» **Brief 1**
In the article on Jace Tyrrell below, retype the text between "In London, Tyrrell" and "gets under way.", inclusive.
» **Brief 2**
In the article on Jace Tyrrell below, how many kilometers of waterfront does Sydney's Western Harbour Precinct span?
» **Brief 3**
Carry on the article on Jace Tyrrell below, picking up right after its last sentence.

Jace Tyrrell to leave West End post to take similar role in Sydney
One of London retail’s key representatives is returning to his native Australia with news that New West End Company (NWEC) CEO Jace Tyrrell is set to step down after six years at the helm of the central London Business Improvement District (BID).
He’ll join The New Sydney Waterfront Company, Australia’s first BID, as its new CEO from October.
And ahead of his exit, he again called on the UK government to make simple legislative changes to support Britain’s shopping and leisure centre on its road to recovery.
In Sydney, Tyrrell will be looking to replicate his achievements in London’s premier shopping district and commercial hub in his new role at Sydney’s Western Harbour Precinct that spans 7km of waterfront and aims to become a world-leading destination.
In London, Tyrrell has been a big part of many developments in recent years such as the multimillion-pound upgrades of Bond Street and Hanover Square Gardens, as well as the £5 billion injection of capital coming in the next few years. He also led the team that steered the world-famous district through the pandemic and its challenges over the past few years.
As mentioned, ahead of the Queen’s speech next month, he wants the UK government to make legislative changes that will benefit West End customers and businesses as the recovery gets under way.

» **Input data**
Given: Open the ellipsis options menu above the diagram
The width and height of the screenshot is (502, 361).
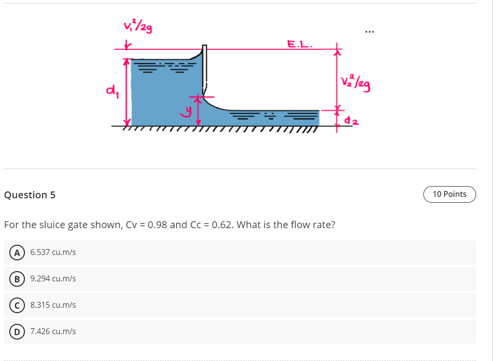Looking at the screenshot, I should (x=370, y=31).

» **Exercise response 1**
In London, Tyrrell has been a big part of many developments in recent years such as the multimillion-pound upgrades of Bond Street and Hanover Square Gardens, as well as the £5 billion injection of capital coming in the next few years. He also led the team that steered the world-famous district through the pandemic and its challenges over the past few years.
As mentioned, ahead of the Queen’s speech next month, he wants the UK government to make legislative changes that will benefit West End customers and businesses as the recovery gets under way.

» **Exercise response 2**
It spans 7km of waterfront.

» **Exercise response 3**
He said the business rates system needs to be overhauled, the Electronic Visa Waiver Scheme for visitors from the Gulf States should be simplified, the decision to abolish tax-free shopping in the UK must be revised and Sunday trading hours need to be looked at again in the West End.
Tyrrell said: “Sydney’s Western Harbour is one of Australia’s most loved areas, with a huge scope to re-assert itself as a leading global retail, leisure, commercial and cultural powerhouse.
“Coupled with this excitement of returning down under are very fond memories and great successes achieved with the board and team at New West End Company. London’s West End has evolved in recent years — despite the upheaval of a pandemic — and is set to transform into a district filled with innovative new brands, experiences and streetscape that really cater to the modern local and global customer.
“But, if the West End is to achieve this, the government must act now and make the necessary changes to facilitate our recovery and the one in eight London jobs that our area supports.”